Wellesley College Archives Is a Key Teaching and Learning Resource
For his class in plant diversity and ecology, Assistant Professor of Environmental Studies Alden Griffith used plant samples collected by two Wellesley students more than 125 years ago that now reside in the Wellesley College Archives.
The collection, which includes dozens of pressed samples of vegetation that grew on campus a century ago, gave Griffith and his students a valuable repository of information and well-preserved artifacts to study. “There were some species [of plants] that were remarkably well-preserved that the students found fascinating,” he said.
Rebecca Goldman, the College archivist, said Griffith’s experience highlights how the College’s archival material can be used to enrich teaching and learning in classroom. “We are always excited to work with faculty to identify collections in the archives that are relevant to their courses,” she said.
Goldman said she and her colleagues Sara Ludovissy, assistant archivist, and Carla Stewart, cataloging and metadata specialist, regularly receive documents, artifacts, and historical records, and even personal diaries, scrapbooks, and old photos from alumnae and faculty or their friends and family members. “We are not a warehouse. We want things that can be used for research that embody Wellesley throughout its history,” she said.

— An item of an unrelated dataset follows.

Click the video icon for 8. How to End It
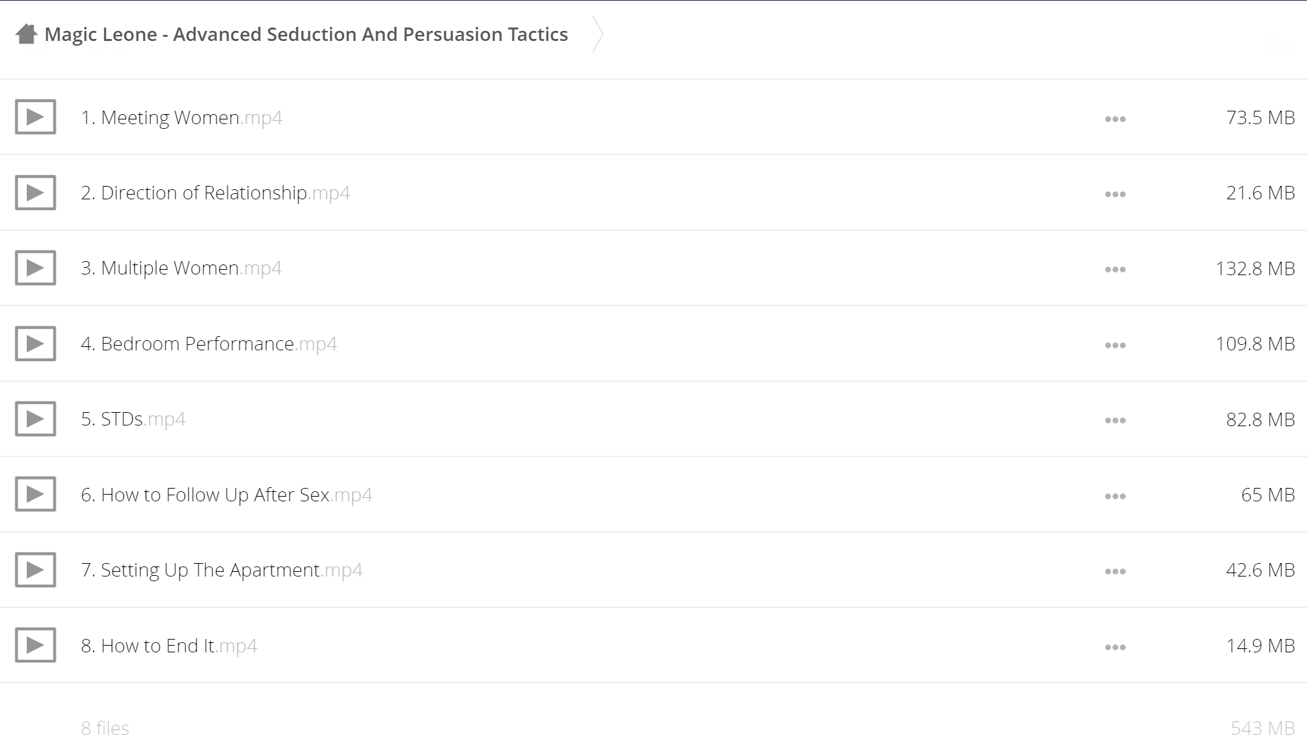 36,645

Indeed, the specimens used by Griffith and his students date back to the late 1800s. Sisters Isabel and Linda Puffer, both class of 1891, loved plants and took botany courses at Wellesley. In 2015, Wellesley purchased their herbarium, which includes samples they collected from the campus grounds as students, from a rare book dealer who had acquired it through a sale and learned that the sisters had attended Wellesley.
When Griffith contacted the archives after learning of the collection from a colleague, Goldman said she and her staff assembled materials from several botanical collections to relate the “experience of studying botany at Wellesley in the late 19th and early 20th century,” in addition to department lesson plans and handwritten lesson notes from students and faculty.
The Puffer collection includes plant specimens that were pressed and carefully pasted onto individual sheets of paper. The sisters recorded the dates they collected the plants and where they found them across the campus and at locations in Plymouth and New York.
Griffith said herbaria like the one created by the Puffer sisters are “like time capsules of data that can shed light on things such as changes in plant populations and communities over time, physiological responses to environment conditions at the time, and the timing of life cycle events such as flowering.”
One of his students, Sarah Smith-Tripp ’19, said she was impressed that the specimens were so pristine. “There was one Trillium grandiflorum, which is my favorite flower, that I particularly enjoyed because it was so well preserved, and looked exactly like the Trillium grandiflorum that bloom every spring on campus.”
Mia Tuccillo ’20 said having access to the collection “allows us to look into the past and be able to map ecological landmarks in time, or see how the ecology of one place can change so much over time.”